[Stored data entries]
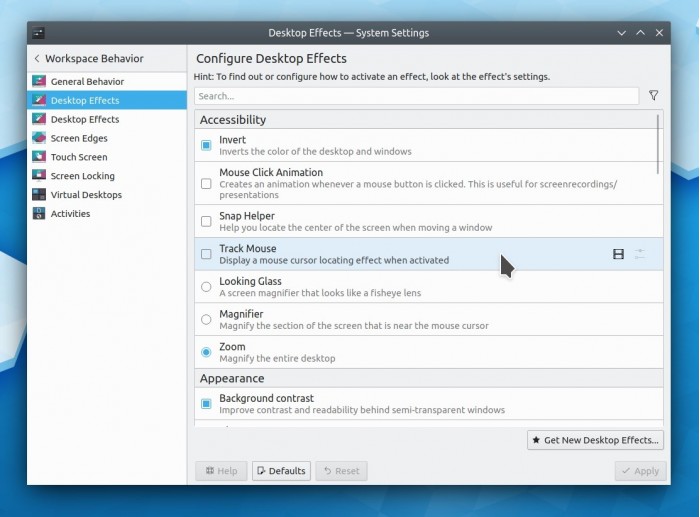Click the Virtual Desktops sidebar icon
Image resolution: width=700 pixels, height=517 pixels.
coord(39,195)
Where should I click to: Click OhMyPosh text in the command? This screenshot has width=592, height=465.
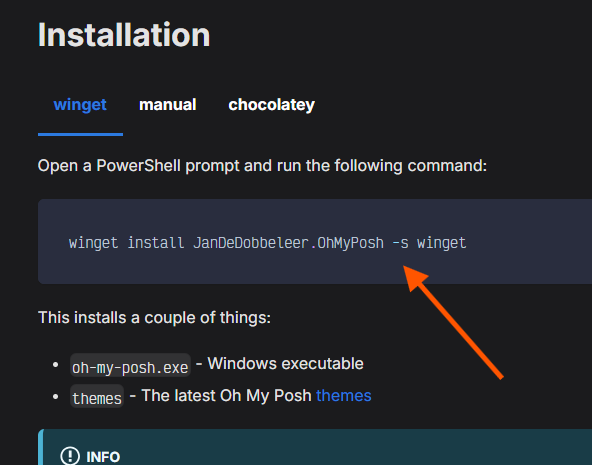pyautogui.click(x=350, y=243)
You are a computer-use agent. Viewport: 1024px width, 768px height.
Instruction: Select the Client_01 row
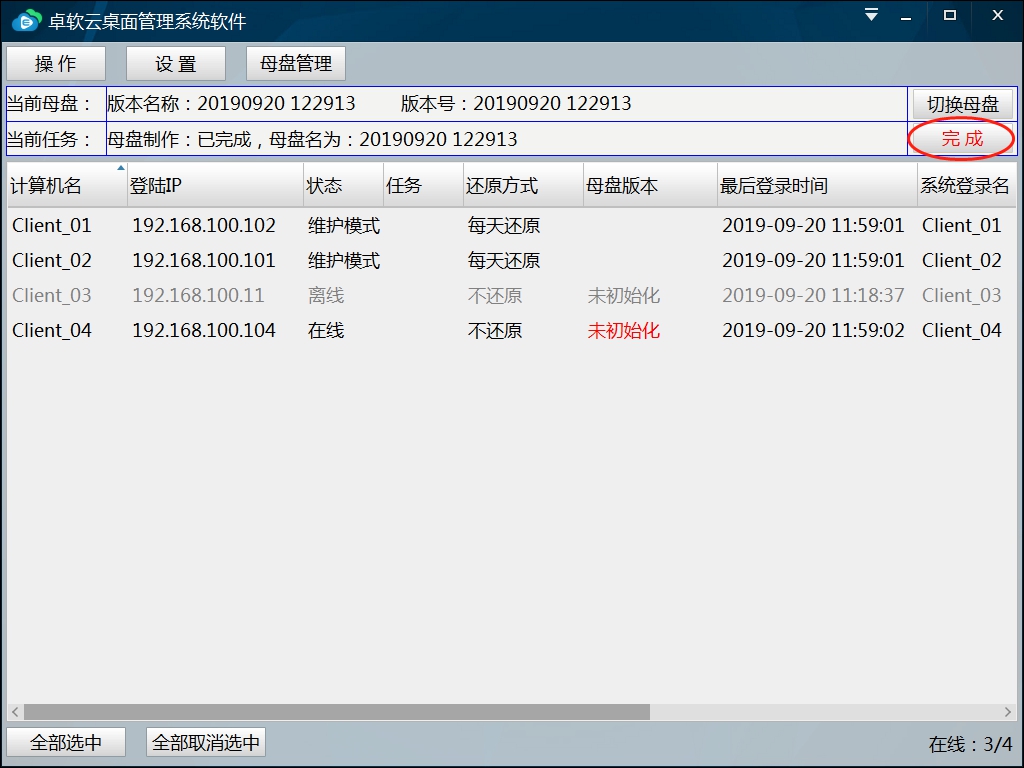52,226
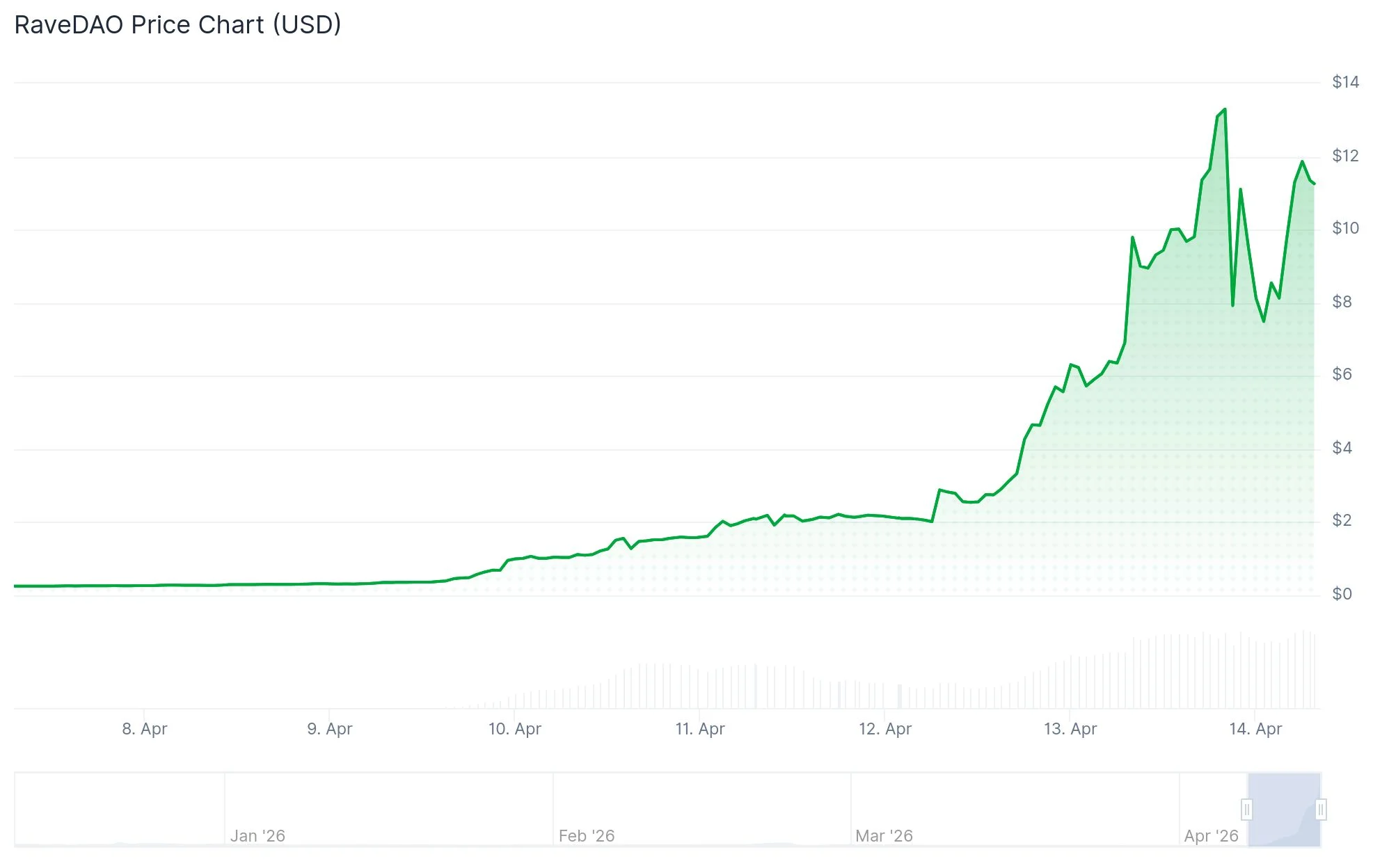The image size is (1373, 868).
Task: Select the right navigator drag handle
Action: click(x=1322, y=810)
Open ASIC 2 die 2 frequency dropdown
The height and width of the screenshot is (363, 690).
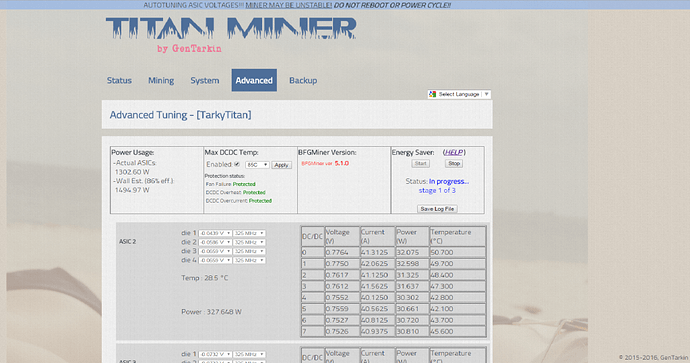[249, 242]
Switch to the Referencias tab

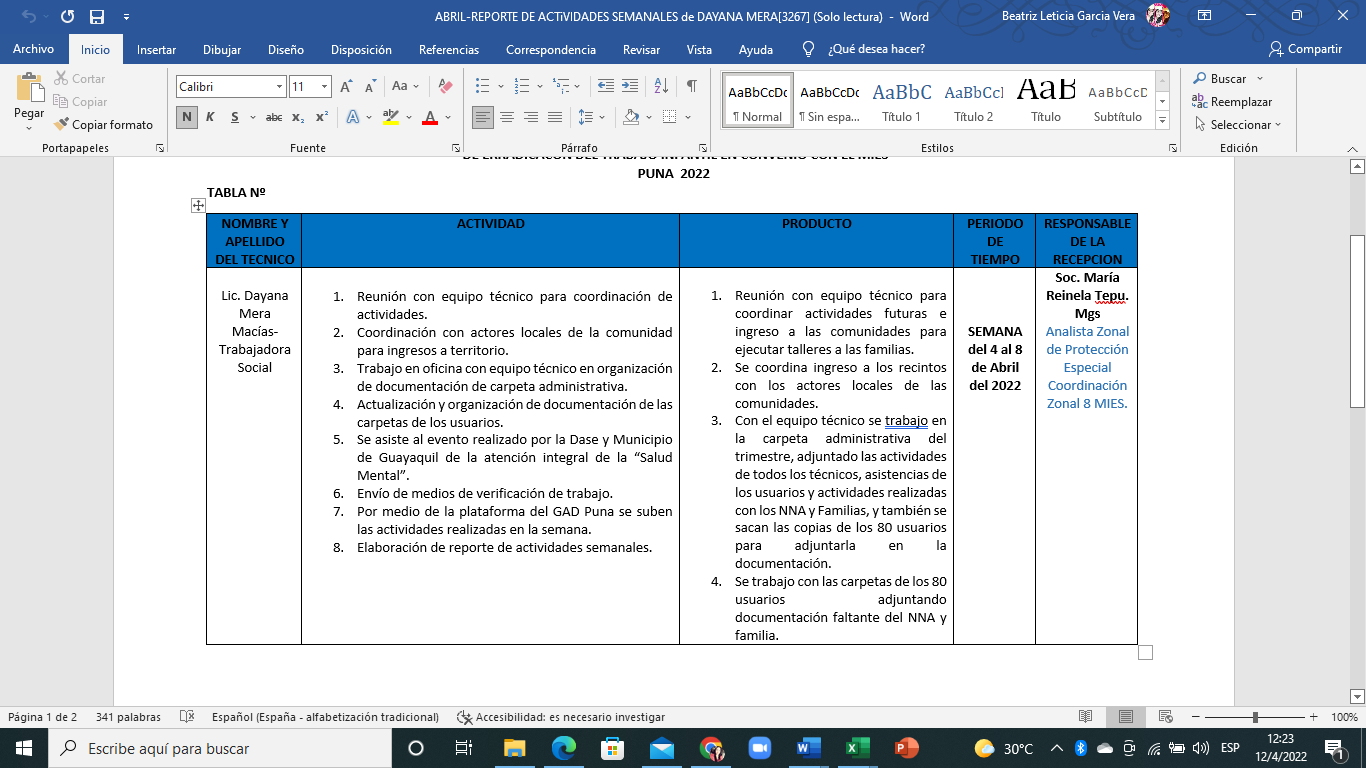click(x=448, y=49)
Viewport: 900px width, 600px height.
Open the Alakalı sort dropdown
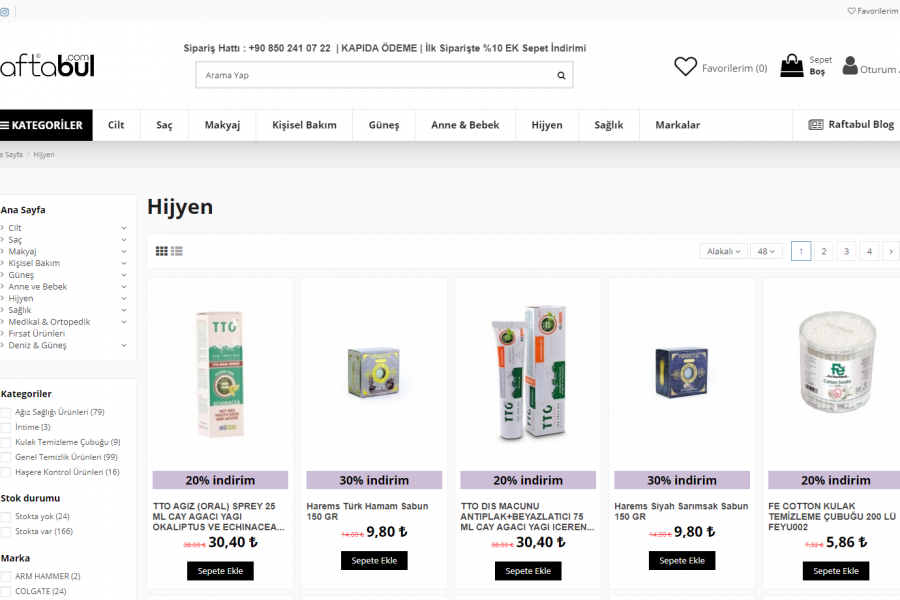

WORK ORDER:
All lines from the one containing "You are a computer-use" to the end of the entries should appear in the output exactly as written, with no pictures.

RESULT:
You are a computer-use agent. Viewport: 1024px width, 768px height.
Instruction: Select the Client_01 row
52,226
The image size is (1373, 868).
Task: Select the right navigator drag handle
Action: click(x=1322, y=810)
Open ASIC 2 die 2 frequency dropdown
The height and width of the screenshot is (363, 690).
[249, 242]
Switch to the Referencias tab

click(x=448, y=49)
Viewport: 900px width, 600px height.
Open the Alakalı sort dropdown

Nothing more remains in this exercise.